Requirement: The answer must be an exact transcription of every record.
┌────────
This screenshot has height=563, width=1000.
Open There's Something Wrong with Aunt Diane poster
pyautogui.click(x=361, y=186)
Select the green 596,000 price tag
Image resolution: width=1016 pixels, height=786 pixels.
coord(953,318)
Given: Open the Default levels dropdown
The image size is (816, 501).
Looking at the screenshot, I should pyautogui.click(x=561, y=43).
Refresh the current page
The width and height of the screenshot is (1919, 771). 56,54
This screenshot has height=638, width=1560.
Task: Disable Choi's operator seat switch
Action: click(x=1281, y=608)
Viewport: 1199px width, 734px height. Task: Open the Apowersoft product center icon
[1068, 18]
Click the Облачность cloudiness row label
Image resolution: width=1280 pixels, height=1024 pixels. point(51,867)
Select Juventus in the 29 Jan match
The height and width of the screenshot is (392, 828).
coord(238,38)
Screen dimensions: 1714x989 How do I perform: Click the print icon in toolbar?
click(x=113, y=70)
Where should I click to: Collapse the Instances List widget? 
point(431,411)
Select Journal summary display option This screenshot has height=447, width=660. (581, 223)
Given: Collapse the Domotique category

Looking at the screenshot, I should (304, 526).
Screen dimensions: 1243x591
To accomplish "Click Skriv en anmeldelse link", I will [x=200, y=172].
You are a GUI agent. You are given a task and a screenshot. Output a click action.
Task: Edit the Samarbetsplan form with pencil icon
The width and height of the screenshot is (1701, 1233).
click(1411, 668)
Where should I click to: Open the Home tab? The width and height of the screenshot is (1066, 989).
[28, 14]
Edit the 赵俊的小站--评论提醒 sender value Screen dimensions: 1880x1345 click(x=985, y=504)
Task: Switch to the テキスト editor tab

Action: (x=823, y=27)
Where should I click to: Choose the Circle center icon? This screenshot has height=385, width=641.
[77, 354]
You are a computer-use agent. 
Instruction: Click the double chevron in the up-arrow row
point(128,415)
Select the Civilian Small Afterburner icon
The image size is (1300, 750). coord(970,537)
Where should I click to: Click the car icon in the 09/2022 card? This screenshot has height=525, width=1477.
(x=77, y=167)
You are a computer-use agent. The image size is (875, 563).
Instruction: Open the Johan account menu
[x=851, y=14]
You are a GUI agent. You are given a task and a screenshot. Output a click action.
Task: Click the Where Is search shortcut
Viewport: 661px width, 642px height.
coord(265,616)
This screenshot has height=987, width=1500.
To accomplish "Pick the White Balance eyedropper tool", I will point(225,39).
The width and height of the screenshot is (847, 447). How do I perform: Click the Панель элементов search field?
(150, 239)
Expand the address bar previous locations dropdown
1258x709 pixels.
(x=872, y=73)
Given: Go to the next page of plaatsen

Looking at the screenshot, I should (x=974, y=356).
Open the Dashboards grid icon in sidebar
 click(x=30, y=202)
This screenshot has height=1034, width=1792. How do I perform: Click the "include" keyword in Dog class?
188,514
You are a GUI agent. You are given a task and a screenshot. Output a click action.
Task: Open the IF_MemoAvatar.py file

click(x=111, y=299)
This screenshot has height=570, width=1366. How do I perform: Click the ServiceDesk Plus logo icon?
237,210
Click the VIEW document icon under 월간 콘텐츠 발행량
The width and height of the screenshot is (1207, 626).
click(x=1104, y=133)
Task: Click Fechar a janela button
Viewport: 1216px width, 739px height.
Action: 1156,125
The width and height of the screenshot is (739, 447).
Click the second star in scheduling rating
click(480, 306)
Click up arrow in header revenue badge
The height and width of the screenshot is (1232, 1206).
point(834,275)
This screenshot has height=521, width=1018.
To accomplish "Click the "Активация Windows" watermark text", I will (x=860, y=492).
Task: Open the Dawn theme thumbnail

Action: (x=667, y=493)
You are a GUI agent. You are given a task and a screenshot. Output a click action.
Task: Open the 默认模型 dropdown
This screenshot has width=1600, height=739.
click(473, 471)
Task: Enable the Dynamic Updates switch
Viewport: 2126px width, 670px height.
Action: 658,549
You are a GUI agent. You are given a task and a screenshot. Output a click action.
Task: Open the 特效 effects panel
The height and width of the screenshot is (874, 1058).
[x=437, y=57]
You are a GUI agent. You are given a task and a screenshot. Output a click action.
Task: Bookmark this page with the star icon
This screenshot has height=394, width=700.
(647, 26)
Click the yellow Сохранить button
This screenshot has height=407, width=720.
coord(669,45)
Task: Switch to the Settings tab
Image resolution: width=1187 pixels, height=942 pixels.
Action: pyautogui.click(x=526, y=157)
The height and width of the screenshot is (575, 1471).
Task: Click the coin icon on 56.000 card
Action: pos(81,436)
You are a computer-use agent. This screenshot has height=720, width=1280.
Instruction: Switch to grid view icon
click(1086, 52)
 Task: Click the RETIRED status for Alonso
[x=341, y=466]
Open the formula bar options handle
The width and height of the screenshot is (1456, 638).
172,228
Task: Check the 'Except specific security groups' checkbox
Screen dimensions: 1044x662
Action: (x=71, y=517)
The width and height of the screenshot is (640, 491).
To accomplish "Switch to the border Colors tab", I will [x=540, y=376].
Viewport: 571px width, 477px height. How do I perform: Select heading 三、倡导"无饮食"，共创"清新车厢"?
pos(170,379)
└────────
Exercise output:
This screenshot has height=563, width=1000.
Open There's Something Wrong with Aunt Diane poster
pyautogui.click(x=361, y=186)
Select the green 596,000 price tag
Image resolution: width=1016 pixels, height=786 pixels.
coord(953,318)
Given: Open the Default levels dropdown
The image size is (816, 501).
Looking at the screenshot, I should pyautogui.click(x=561, y=43).
Refresh the current page
The width and height of the screenshot is (1919, 771). 56,54
This screenshot has height=638, width=1560.
Task: Disable Choi's operator seat switch
Action: click(x=1281, y=608)
Viewport: 1199px width, 734px height. Task: Open the Apowersoft product center icon
[1068, 18]
Click the Облачность cloudiness row label
Image resolution: width=1280 pixels, height=1024 pixels. point(51,867)
Select Juventus in the 29 Jan match
The height and width of the screenshot is (392, 828).
coord(238,38)
Screen dimensions: 1714x989 How do I perform: Click the print icon in toolbar?
click(x=113, y=70)
Where should I click to: Collapse the Instances List widget? 
point(431,411)
Select Journal summary display option This screenshot has height=447, width=660. (581, 223)
Given: Collapse the Domotique category

Looking at the screenshot, I should (304, 526).
Screen dimensions: 1243x591
To accomplish "Click Skriv en anmeldelse link", I will [x=200, y=172].
You are a GUI agent. You are given a task and a screenshot. Output a click action.
Task: Edit the Samarbetsplan form with pencil icon
The width and height of the screenshot is (1701, 1233).
click(1411, 668)
Where should I click to: Open the Home tab? The width and height of the screenshot is (1066, 989).
[28, 14]
Edit the 赵俊的小站--评论提醒 sender value Screen dimensions: 1880x1345 click(x=985, y=504)
Task: Switch to the テキスト editor tab

Action: (x=823, y=27)
Where should I click to: Choose the Circle center icon? This screenshot has height=385, width=641.
[77, 354]
You are a computer-use agent. 
Instruction: Click the double chevron in the up-arrow row
point(128,415)
Select the Civilian Small Afterburner icon
The image size is (1300, 750). coord(970,537)
Where should I click to: Click the car icon in the 09/2022 card? This screenshot has height=525, width=1477.
(x=77, y=167)
You are a computer-use agent. The image size is (875, 563).
Instruction: Open the Johan account menu
[x=851, y=14]
You are a GUI agent. You are given a task and a screenshot. Output a click action.
Task: Click the Where Is search shortcut
Viewport: 661px width, 642px height.
coord(265,616)
This screenshot has height=987, width=1500.
To accomplish "Pick the White Balance eyedropper tool", I will point(225,39).
The width and height of the screenshot is (847, 447). How do I perform: Click the Панель элементов search field?
(150, 239)
Expand the address bar previous locations dropdown
1258x709 pixels.
(x=872, y=73)
Given: Go to the next page of plaatsen

Looking at the screenshot, I should (x=974, y=356).
Open the Dashboards grid icon in sidebar
 click(x=30, y=202)
This screenshot has height=1034, width=1792. How do I perform: Click the "include" keyword in Dog class?
188,514
You are a GUI agent. You are given a task and a screenshot. Output a click action.
Task: Open the IF_MemoAvatar.py file

click(x=111, y=299)
This screenshot has height=570, width=1366. How do I perform: Click the ServiceDesk Plus logo icon?
237,210
Click the VIEW document icon under 월간 콘텐츠 발행량
The width and height of the screenshot is (1207, 626).
click(x=1104, y=133)
Task: Click Fechar a janela button
Viewport: 1216px width, 739px height.
Action: 1156,125
The width and height of the screenshot is (739, 447).
Click the second star in scheduling rating
click(480, 306)
Click up arrow in header revenue badge
The height and width of the screenshot is (1232, 1206).
point(834,275)
This screenshot has height=521, width=1018.
To accomplish "Click the "Активация Windows" watermark text", I will (x=860, y=492).
Task: Open the Dawn theme thumbnail

Action: (x=667, y=493)
You are a GUI agent. You are given a task and a screenshot. Output a click action.
Task: Open the 默认模型 dropdown
This screenshot has width=1600, height=739.
click(473, 471)
Task: Enable the Dynamic Updates switch
Viewport: 2126px width, 670px height.
Action: 658,549
You are a GUI agent. You are given a task and a screenshot. Output a click action.
Task: Open the 特效 effects panel
The height and width of the screenshot is (874, 1058).
[x=437, y=57]
You are a GUI agent. You are given a task and a screenshot. Output a click action.
Task: Bookmark this page with the star icon
This screenshot has height=394, width=700.
(647, 26)
Click the yellow Сохранить button
This screenshot has height=407, width=720.
coord(669,45)
Task: Switch to the Settings tab
Image resolution: width=1187 pixels, height=942 pixels.
Action: pyautogui.click(x=526, y=157)
The height and width of the screenshot is (575, 1471).
Task: Click the coin icon on 56.000 card
Action: pos(81,436)
You are a computer-use agent. This screenshot has height=720, width=1280.
Instruction: Switch to grid view icon
click(1086, 52)
 Task: Click the RETIRED status for Alonso
[x=341, y=466]
Open the formula bar options handle
The width and height of the screenshot is (1456, 638).
172,228
Task: Check the 'Except specific security groups' checkbox
Screen dimensions: 1044x662
Action: (x=71, y=517)
The width and height of the screenshot is (640, 491).
To accomplish "Switch to the border Colors tab", I will [x=540, y=376].
Viewport: 571px width, 477px height. How do I perform: Select heading 三、倡导"无饮食"，共创"清新车厢"?
pos(170,379)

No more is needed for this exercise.